Recentemente, Demis Hassabis, fundador da DeepMind, admitiu que a superinteligência artificial desenvolvida por ele corre o risco de exterminar a humanidade. A actual competição de desenvolvimento de IA entrou num estado imparável e é difícil para os humanos controlá-la eficazmente através de métodos de governação externa.Ele abandonou completamente a ideia anterior de confiar em sistemas e comitês de ética para restringir a IA e admitiu que seria difícil para a estrutura de governança desempenhar um papel nas decisões importantes, e ele só poderia confiar em si mesmo para obter o direito de falar para controlar a direção da segurança da IA.
Hassabis sempre foi um defensor ferrenho da segurança da IA. Nos seus primeiros anos, ele imaginou a criação de uma superinteligência absolutamente segura através de supervisão independente e pesquisa e desenvolvimento secretos.

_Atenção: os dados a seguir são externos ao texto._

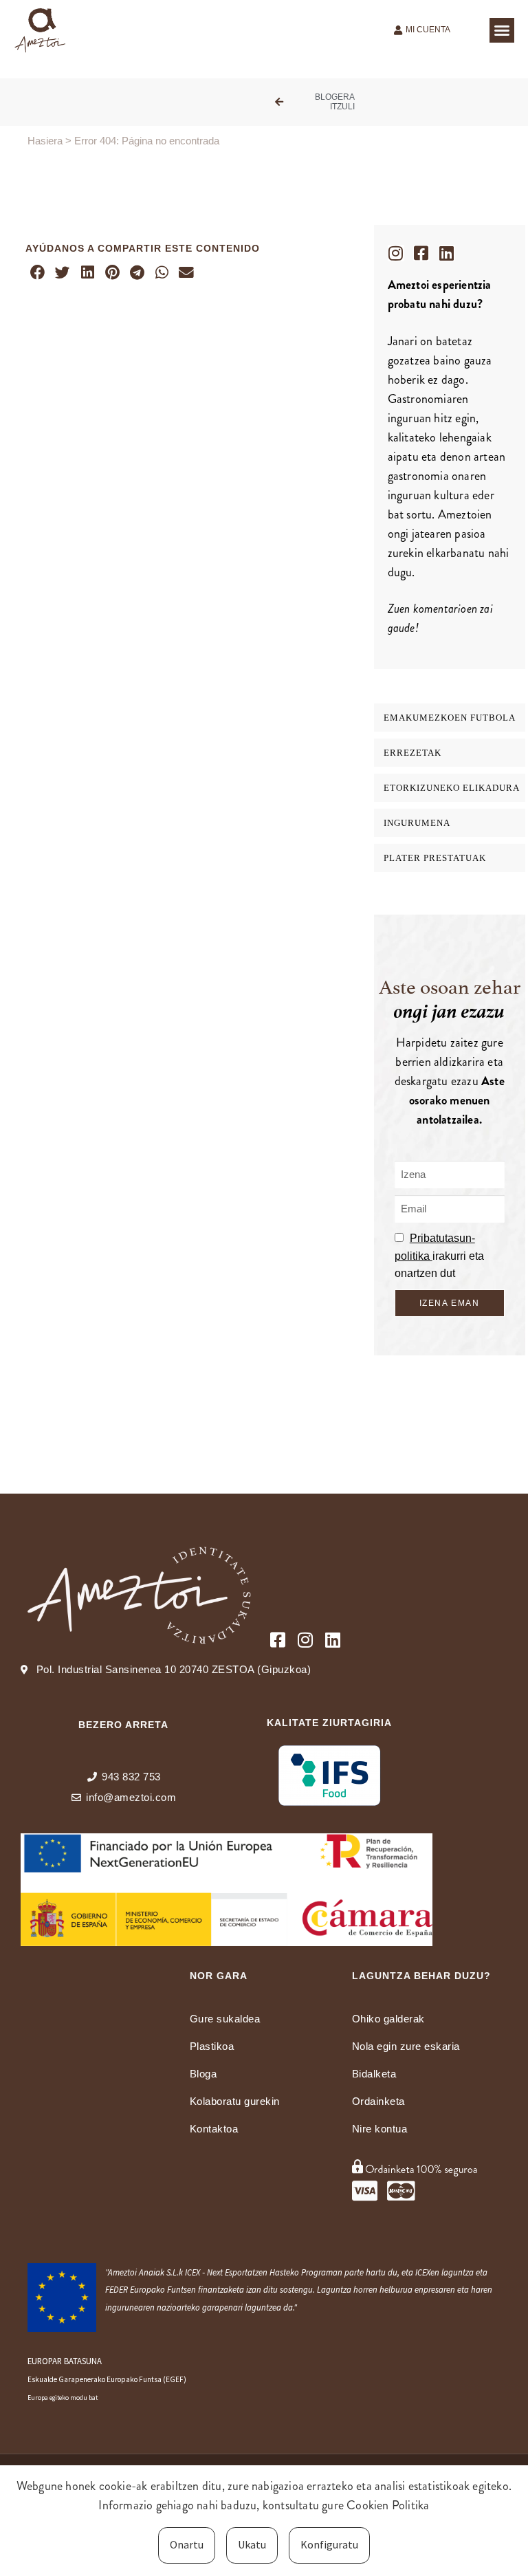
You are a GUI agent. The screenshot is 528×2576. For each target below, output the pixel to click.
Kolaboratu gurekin (235, 2101)
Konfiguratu (329, 2544)
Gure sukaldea (225, 2018)
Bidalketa (374, 2074)
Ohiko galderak (388, 2018)
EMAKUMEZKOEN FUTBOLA (450, 717)
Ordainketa (378, 2101)
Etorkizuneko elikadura (452, 788)
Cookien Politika (387, 2505)
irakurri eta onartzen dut (439, 1256)
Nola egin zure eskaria (406, 2046)
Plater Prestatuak (435, 858)
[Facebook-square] (421, 253)
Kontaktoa (214, 2129)
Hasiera (45, 140)
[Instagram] (396, 253)
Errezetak (412, 752)
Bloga (203, 2074)
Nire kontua (380, 2129)
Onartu (187, 2544)
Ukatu (252, 2544)
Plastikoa (212, 2046)
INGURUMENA (417, 823)
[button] (502, 30)
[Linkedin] (447, 253)
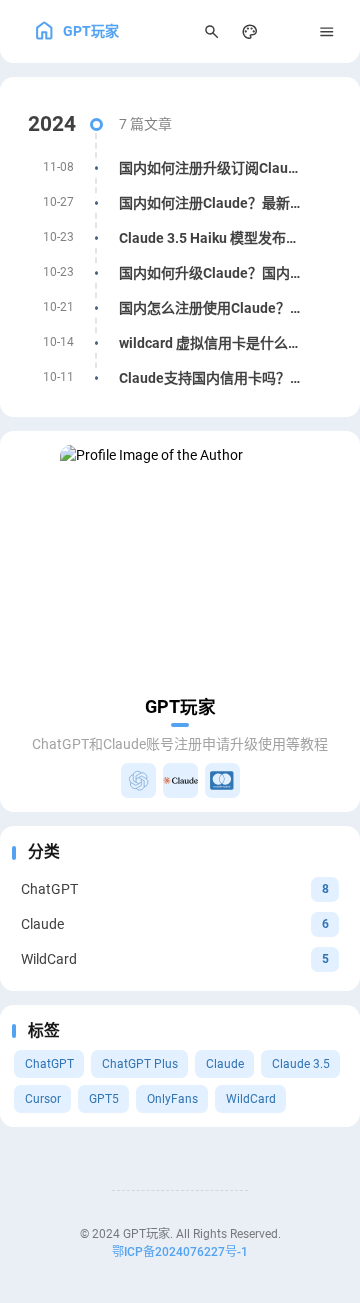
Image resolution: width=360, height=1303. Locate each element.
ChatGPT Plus (140, 1064)
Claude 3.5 (301, 1064)
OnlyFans (172, 1099)
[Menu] (327, 31)
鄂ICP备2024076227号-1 (180, 1252)
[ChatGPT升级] (138, 780)
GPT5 (104, 1099)
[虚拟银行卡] (222, 780)
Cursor (43, 1099)
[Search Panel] (211, 31)
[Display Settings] (250, 31)
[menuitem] (288, 31)
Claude (225, 1064)
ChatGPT (49, 1064)
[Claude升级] (180, 780)
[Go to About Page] (180, 565)
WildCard (251, 1099)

Quando a DeepMind foi vendida à Google em 2014, também exigiu explicitamente a retenção do poder de decisão independente sobre a segurança da IA, o estabelecimento de um comité de supervisão externo e a proibição de aplicações militares.
No entanto, estes conceitos de segurança falharam um após o outro. Depois de participar de reuniões relevantes, Musk decidiu fundar a OpenAI, quebrando a ideia de um único sujeito controlando a IA. As negociações subsequentes de governança com o Google também terminaram em fracasso.
O surgimento do ChatGPT em 2022 perturbou completamente o ritmo da pesquisa e desenvolvimento de IA.O Google caiu na ansiedade da concorrência, a DeepMind se fundiu com o Google Brain, as regulamentações de segurança deram lugar à velocidade de pesquisa e desenvolvimento e as linhas de defesa de segurança anteriores falharam gradualmente.
Hassabis passou assim a compreender a realidade. Sob a pressão da concorrência empresarial e tecnológica, o mecanismo de governação sem fins lucrativos que depende de gigantes empresariais terá dificuldade em sobreviver.
Agora Hassabis mudou de ideia. Sua proposta principal é permitir-se ocupar a posição central de tomada de decisão e controlar a direção da tecnologia em nós-chave, com admiração pelos riscos da IA.
Ao promover o desenvolvimento de modelos como o Gemini, ele segue os princípios básicos da segurança e tenta usar sua influência pessoal para reduzir o risco de fuga da IA.
Os analistas da indústria acreditam que esta mudança reflete a cruel situação atual da competição global de IA. A governação unificada é difícil de alcançar, a janela de segurança da IA continua a diminuir e a humanidade enfrenta enormes desafios relacionados com a sobrevivência da civilização.